* [Stated goal] Lay out the records as a JSON list of strings, one string per line, from the line containing "How do I perform: Select" through the end of the records, inclusive, skipping blank lines. Leave the pictures out of your answer.

* [Dataset extract]
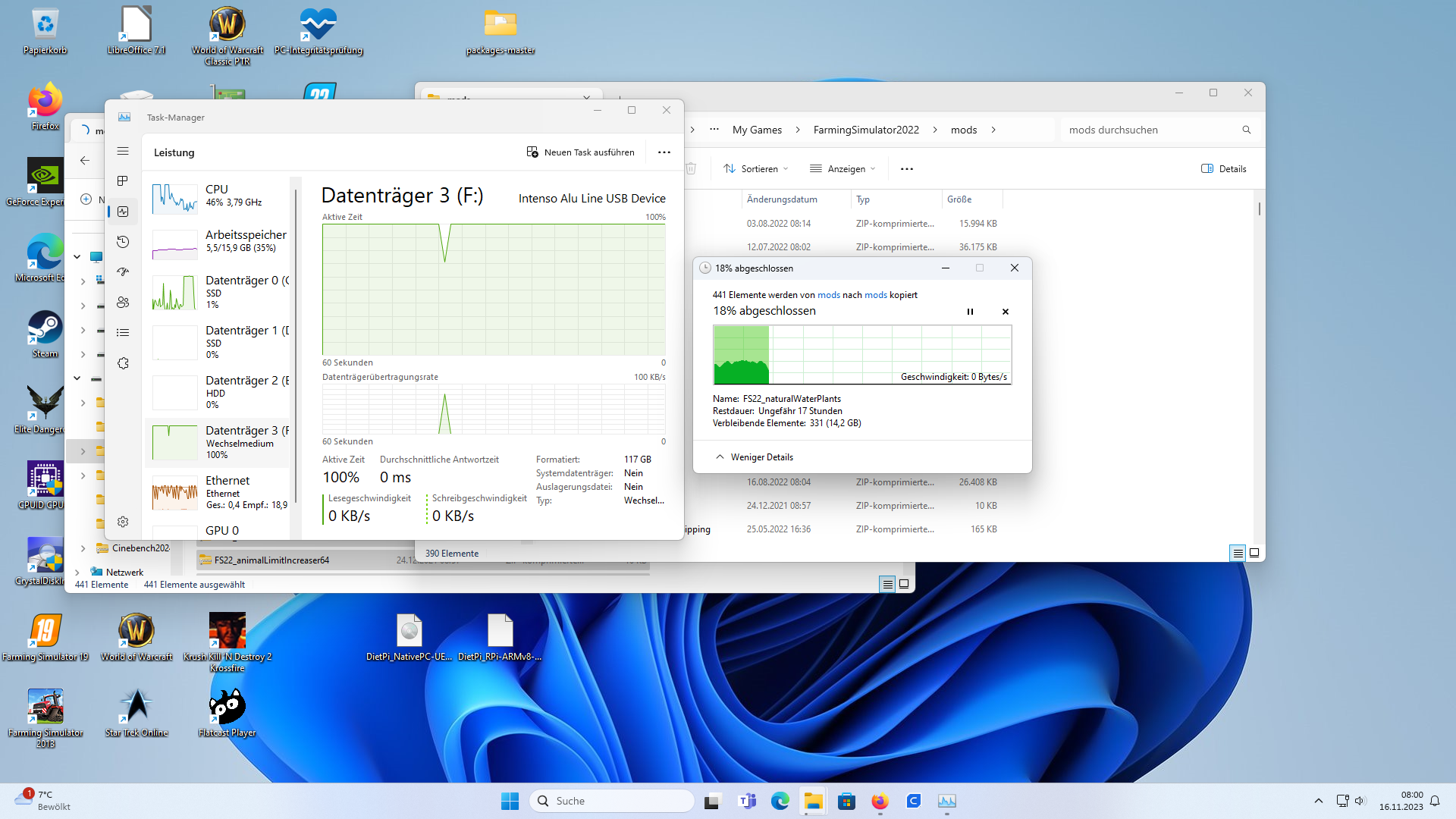Click Neuen Task ausführen button
1456x819 pixels.
pyautogui.click(x=581, y=152)
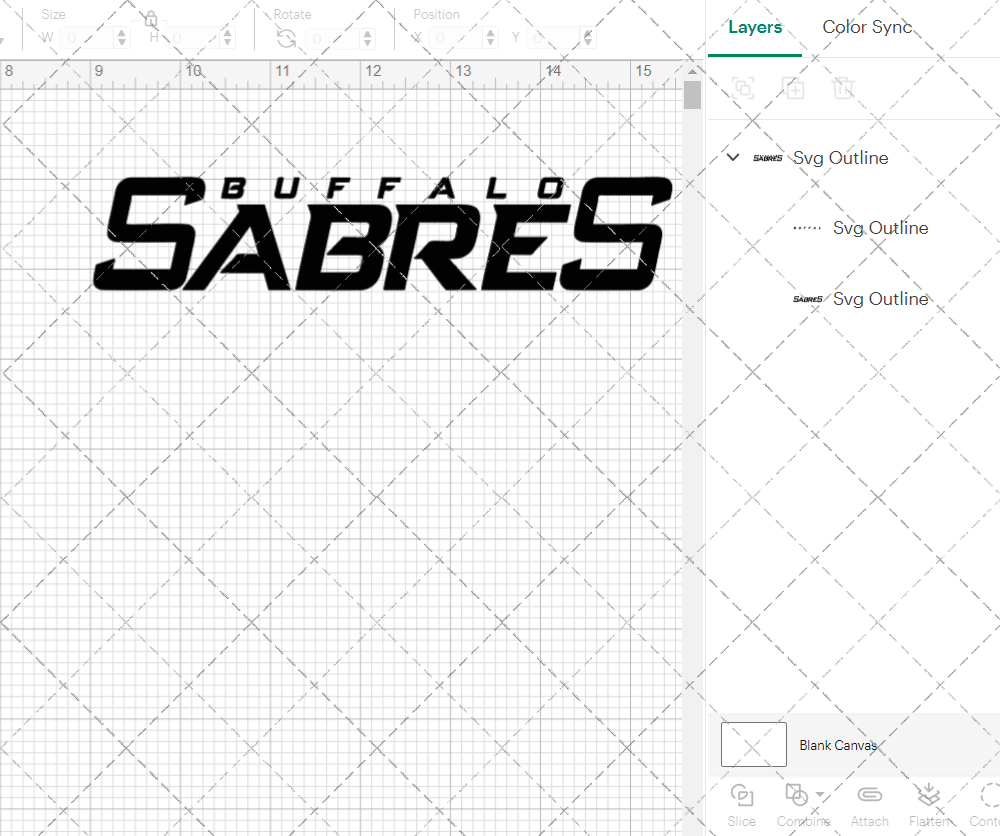
Task: Click the Combine tool icon
Action: coord(797,795)
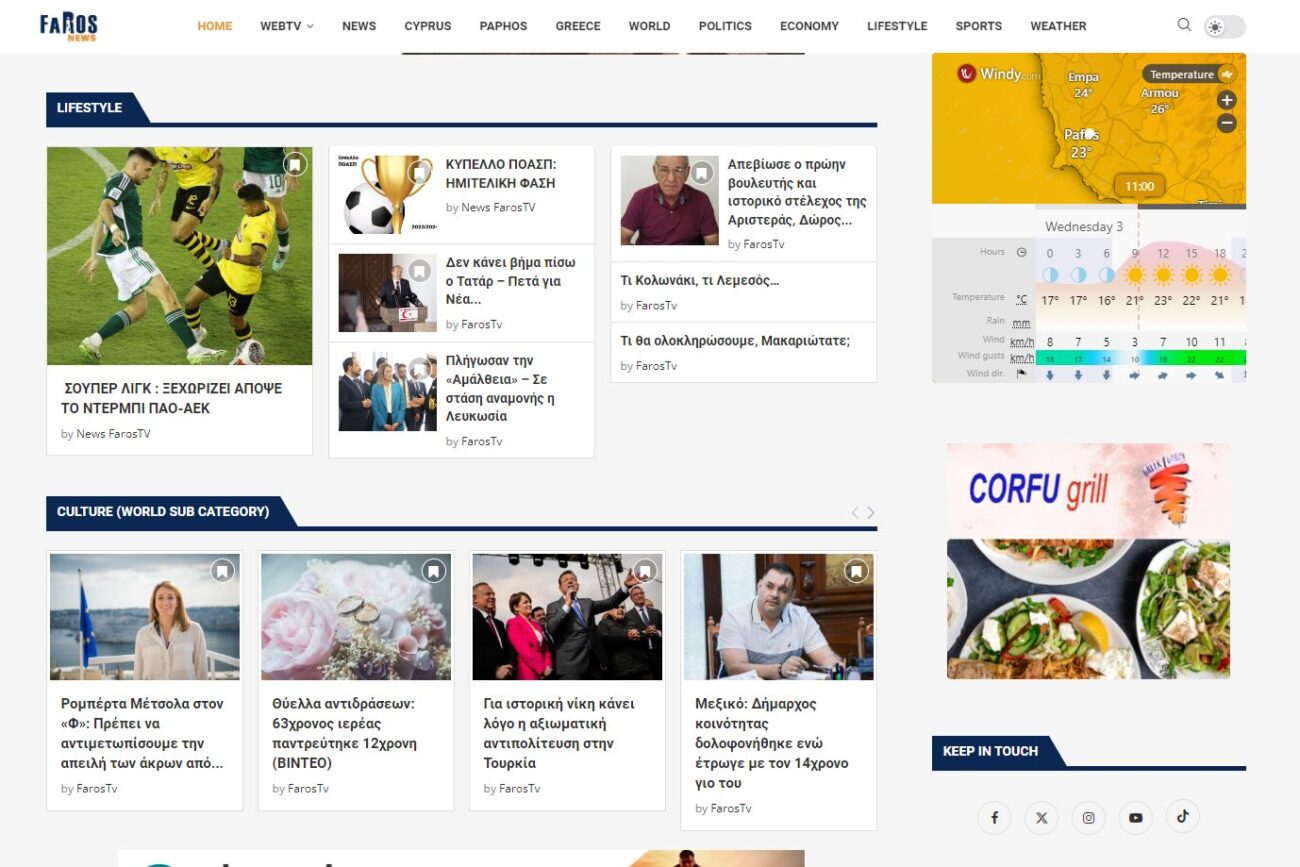Bookmark the PAO-AEK derby article

point(294,164)
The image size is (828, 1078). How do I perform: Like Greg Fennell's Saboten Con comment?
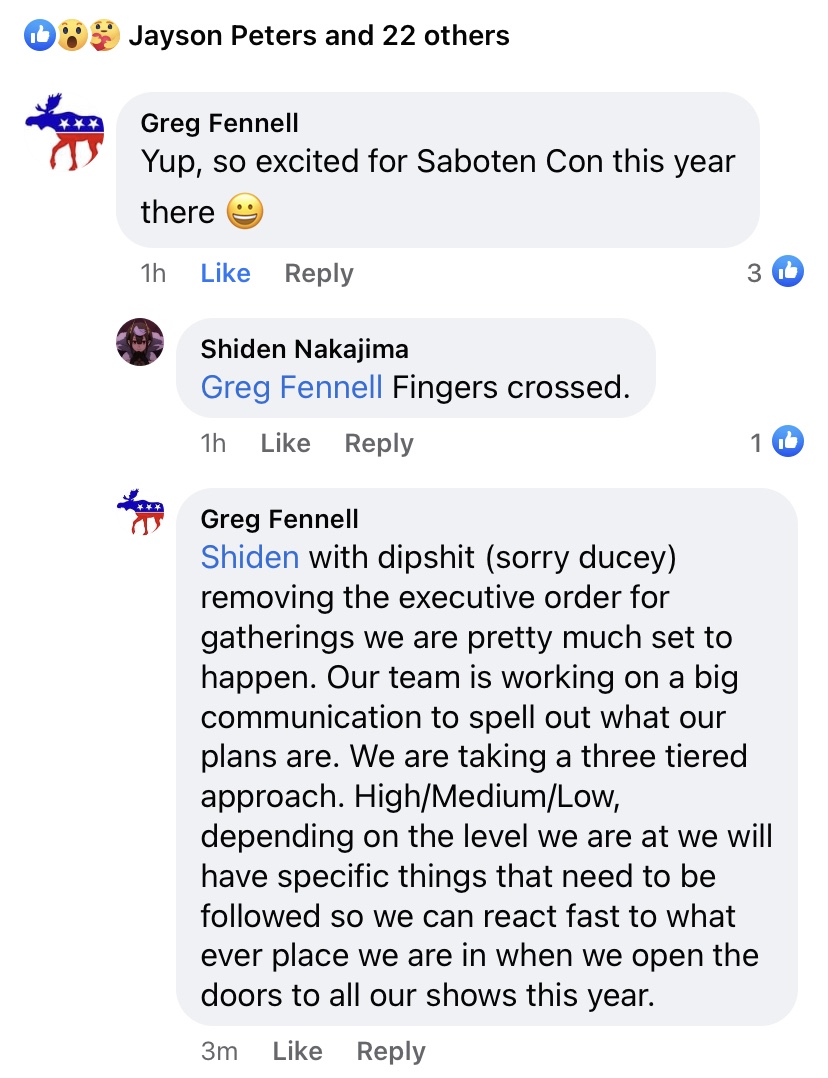(225, 273)
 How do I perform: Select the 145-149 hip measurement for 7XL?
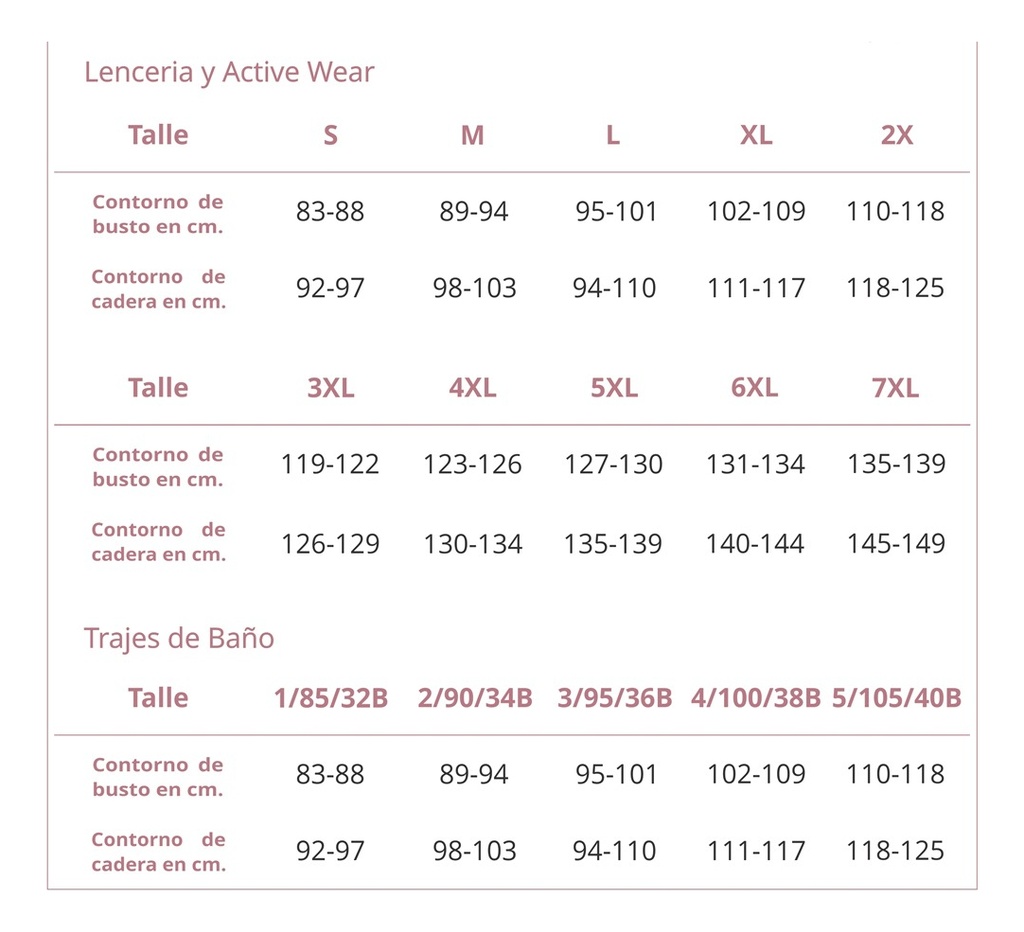click(x=896, y=544)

* [Response]
[
  " How do I perform: Select the 145-149 hip measurement for 7XL?",
  "click(x=896, y=544)"
]